Nasci no campo, numa casa de paredes de adobe, telha vã, chão
de barro batido, com uma só porta e uma só janela. O quarto tinha uma cortina a
separá-lo da cozinha. Não havia eletricidade, nem esgoto, tampouco água
canalizada. O poço donde se tirava a água através duma corda de sisal com roldana
e um balde zincado ficava a duzentos metros do casebre. Vivi lá até aos quatro
anos porque os meus pais finalmente arranjaram (pediram emprestado) 20 contos e
com eles compraram um terreno onde construíram uma casa nova com paredes de
adobe, chão de barro, sem eletricidade e sem água canalizada. Mas o poço ficava
quase encostado à habitação.
Lembro-me de alguns ingénuos episódios de infante, uns com
mais nitidez, outros com menos. Por vezes, esgueirava-me da minha humilde
moradia para a faustosa quinta do Valbom da família Quintela que ficava mesmo
ao lado. Ao pé do palácio, onde hoje existe o pavilhão gimnodesportivo
municipal, havia uma enorme amoreira com um dos troncos dispostos na
horizontal. E se tal recordo é porque as sensações que aí obtive com quatro
anos me marcaram perenemente. Sentava-me no tronco, à sombra da frondosa árvore
e fartava-me de saborear as rubras e sumarentas amoras. A outra sensação que me
marcou foi a das fartas tareias que apanhei porque o bibe ficava todo cheio de
nódoas, impróprio, segundo a minha mãe, para um menino pobre mas asseado.
Começo assim esta croniqueta para realçar que era muito comum
haver amoreiras nas quintas da gente rica. Elas proporcionavam uma espécie de
estatuto social superior aos seus proprietários. Hoje isso já não acontece.
Arrancaram a maior parte das centenárias árvores talvez por ocuparem demasiado
espaço e encontraram outras formas de ostentar o seu poder. Adiante!
A Morus spp é uma
árvore caducifólia da família das Moraceae
proveniente da Ásia que tem mais de cem espécies espalhadas em todo o mundo.
Entre nós as variedades mais conhecidas são, consoante os seus frutos, a Morus nigra (amora preta), a Morus alba (amora branca) e a Morus rubra (amora vermelha). Possui
folhas alternas, dentadas, ovais ou cordiformes. A árvore, de crescimento
rápido e resistente, é monóica o que significa que contém os dois sexos na
mesma unidade.
Os frutos da amoreira-negra têm forma alongada, quase
desprovidos de pedúnculo, ficando agridoces após a maturação. Os da
amoreira-branca são pequenos e muito pedunculados, mais doces e sem qualquer
acidez.
Não obstante o potencial das amoras, que à frente
pormenorizaremos, as amoreiras lograram importância económica por via das suas folhas,
exclusivo alimento dos bichos-da seda. Isso, creio que toda a gente sabe.
Interessa agora analisar as virtudes da planta no campo da fitoterapia.
As amoras são ricas em vitaminas, sobretudo a vitamina C.
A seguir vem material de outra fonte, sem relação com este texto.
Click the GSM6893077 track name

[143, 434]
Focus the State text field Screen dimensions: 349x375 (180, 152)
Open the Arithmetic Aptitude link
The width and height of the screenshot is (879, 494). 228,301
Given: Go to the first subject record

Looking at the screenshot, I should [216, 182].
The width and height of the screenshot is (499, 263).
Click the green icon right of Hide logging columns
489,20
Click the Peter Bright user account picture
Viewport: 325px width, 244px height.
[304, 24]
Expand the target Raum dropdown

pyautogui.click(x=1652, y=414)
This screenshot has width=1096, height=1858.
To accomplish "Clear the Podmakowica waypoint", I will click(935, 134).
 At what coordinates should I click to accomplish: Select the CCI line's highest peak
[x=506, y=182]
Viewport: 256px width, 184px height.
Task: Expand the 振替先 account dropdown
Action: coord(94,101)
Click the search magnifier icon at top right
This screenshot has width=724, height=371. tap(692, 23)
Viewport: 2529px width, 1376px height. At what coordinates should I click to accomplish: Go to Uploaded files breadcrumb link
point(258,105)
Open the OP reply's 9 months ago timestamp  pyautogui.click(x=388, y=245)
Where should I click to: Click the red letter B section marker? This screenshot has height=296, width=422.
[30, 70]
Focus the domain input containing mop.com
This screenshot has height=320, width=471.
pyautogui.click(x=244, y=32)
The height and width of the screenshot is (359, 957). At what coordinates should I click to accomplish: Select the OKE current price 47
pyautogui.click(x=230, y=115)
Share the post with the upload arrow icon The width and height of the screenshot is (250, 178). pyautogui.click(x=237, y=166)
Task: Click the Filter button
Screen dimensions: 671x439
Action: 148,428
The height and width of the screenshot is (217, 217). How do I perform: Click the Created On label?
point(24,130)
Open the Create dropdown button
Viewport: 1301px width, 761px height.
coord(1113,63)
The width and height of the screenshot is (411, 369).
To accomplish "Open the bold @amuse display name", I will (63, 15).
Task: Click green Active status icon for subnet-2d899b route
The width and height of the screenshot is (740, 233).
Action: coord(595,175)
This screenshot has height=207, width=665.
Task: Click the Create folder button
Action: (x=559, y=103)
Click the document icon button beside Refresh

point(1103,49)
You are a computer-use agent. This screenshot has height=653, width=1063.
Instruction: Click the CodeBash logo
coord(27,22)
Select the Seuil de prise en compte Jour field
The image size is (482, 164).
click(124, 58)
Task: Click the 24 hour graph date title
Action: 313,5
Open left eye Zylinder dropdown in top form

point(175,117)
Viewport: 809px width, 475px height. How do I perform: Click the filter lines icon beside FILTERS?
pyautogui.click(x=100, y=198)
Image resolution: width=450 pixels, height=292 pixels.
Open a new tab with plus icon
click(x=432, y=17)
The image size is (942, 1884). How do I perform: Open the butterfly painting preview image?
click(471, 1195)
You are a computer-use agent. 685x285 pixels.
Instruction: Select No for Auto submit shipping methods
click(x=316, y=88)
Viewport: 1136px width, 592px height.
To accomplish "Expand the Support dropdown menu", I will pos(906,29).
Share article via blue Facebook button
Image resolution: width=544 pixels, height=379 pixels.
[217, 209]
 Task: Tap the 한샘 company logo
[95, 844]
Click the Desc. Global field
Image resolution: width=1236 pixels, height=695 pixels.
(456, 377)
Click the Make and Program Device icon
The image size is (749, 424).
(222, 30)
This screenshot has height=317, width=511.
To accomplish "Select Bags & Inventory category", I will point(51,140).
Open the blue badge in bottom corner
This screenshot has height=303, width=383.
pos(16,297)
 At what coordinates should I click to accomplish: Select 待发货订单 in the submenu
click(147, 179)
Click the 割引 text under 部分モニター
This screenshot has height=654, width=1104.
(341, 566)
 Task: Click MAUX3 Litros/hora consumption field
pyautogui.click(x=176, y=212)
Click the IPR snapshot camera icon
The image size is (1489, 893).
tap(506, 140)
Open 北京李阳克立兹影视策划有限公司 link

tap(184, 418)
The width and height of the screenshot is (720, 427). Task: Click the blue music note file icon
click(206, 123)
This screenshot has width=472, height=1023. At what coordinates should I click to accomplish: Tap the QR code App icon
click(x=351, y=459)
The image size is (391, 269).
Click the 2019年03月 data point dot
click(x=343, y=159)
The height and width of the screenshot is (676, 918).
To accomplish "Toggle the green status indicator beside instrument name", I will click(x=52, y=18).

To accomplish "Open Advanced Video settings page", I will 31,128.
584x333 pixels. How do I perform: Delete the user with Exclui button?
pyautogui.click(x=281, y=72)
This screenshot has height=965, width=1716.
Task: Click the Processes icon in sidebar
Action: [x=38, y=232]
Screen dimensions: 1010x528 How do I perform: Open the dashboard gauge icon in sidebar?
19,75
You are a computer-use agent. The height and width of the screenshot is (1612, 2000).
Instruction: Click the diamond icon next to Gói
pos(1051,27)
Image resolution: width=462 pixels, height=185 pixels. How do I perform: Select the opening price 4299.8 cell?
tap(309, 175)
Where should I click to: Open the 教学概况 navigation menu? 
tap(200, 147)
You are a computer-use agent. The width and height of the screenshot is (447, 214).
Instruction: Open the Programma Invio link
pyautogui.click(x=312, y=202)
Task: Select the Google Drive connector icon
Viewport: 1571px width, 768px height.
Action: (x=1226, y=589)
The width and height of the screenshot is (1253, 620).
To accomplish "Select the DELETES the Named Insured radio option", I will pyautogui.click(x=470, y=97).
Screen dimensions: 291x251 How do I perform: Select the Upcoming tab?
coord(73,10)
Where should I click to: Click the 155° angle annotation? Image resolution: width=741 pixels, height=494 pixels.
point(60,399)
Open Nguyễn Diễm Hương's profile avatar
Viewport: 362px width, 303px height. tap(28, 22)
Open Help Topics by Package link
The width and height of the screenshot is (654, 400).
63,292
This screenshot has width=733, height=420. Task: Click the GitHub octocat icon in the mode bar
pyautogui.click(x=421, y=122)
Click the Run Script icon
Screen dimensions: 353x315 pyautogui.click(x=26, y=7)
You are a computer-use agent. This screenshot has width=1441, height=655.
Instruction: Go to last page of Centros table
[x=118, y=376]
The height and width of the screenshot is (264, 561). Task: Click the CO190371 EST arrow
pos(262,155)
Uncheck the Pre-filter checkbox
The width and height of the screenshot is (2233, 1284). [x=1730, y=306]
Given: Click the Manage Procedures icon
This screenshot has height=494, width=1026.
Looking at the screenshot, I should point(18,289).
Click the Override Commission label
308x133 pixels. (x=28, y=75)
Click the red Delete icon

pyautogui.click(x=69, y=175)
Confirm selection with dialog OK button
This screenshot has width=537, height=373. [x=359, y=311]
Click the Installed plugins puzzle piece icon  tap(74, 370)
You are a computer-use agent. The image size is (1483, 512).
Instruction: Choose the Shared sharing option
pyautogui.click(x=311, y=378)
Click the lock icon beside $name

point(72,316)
Possuem açúcares, ferro, cálcio, fósforo, magnésio, potássio, ácido málico,
pectina, betacaroteno, tanino, essências e altas taxas de antioxidantes. Foi
recentemente detetada a existência de resveratrol, importante polifenol
que favorece a produção de colesterol HDL e previne as doenças cardiovasculares.
Os saborosos frutos são tónicos, refrigerantes, laxativos,
excelentes para debelar constipações, gripes, tosses, dores de garganta e
anemias. Regularizam o funcionamento dos intestinos e possuem ação contra o
envelhecimento.
Em culinária são vastas as hipóteses de utilização: bolos,
sorvetes, geleias, doces cristalizados, licores, xaropes e compotas. Temos
feito compotas de amoras brancas que requerem paciência para lhes retirarmos os
pedúnculos.
Parece, no entanto,
que são as folhas que se encontram atualmente na moda e constituem algo de
milagroso. Descobriram que o “chá” das folhas é muito eficaz para aliviar os
problemas da menopausa (e porque não também da andropausa?). Para além disso,
combate a hipertensão, desinflama os pulmões e alivia os transtornos
respiratórios, as dores de cabeça, as insónias, a depressão, a diabetes e a
osteoporose.
E vejam lá, os rebentos tenros são edíveis!
Para terminar e à laia de curiosidade, eis uma tisana antiga
para a sarna, extraída da “Medicina pelas Plantas” do Dr. Oliveira Feijão:
cozimento concentrado das folhas secas e das cascas (60 g para um litro de
água) a que se adiciona raiz de romãzeira. Aplicar topicamente.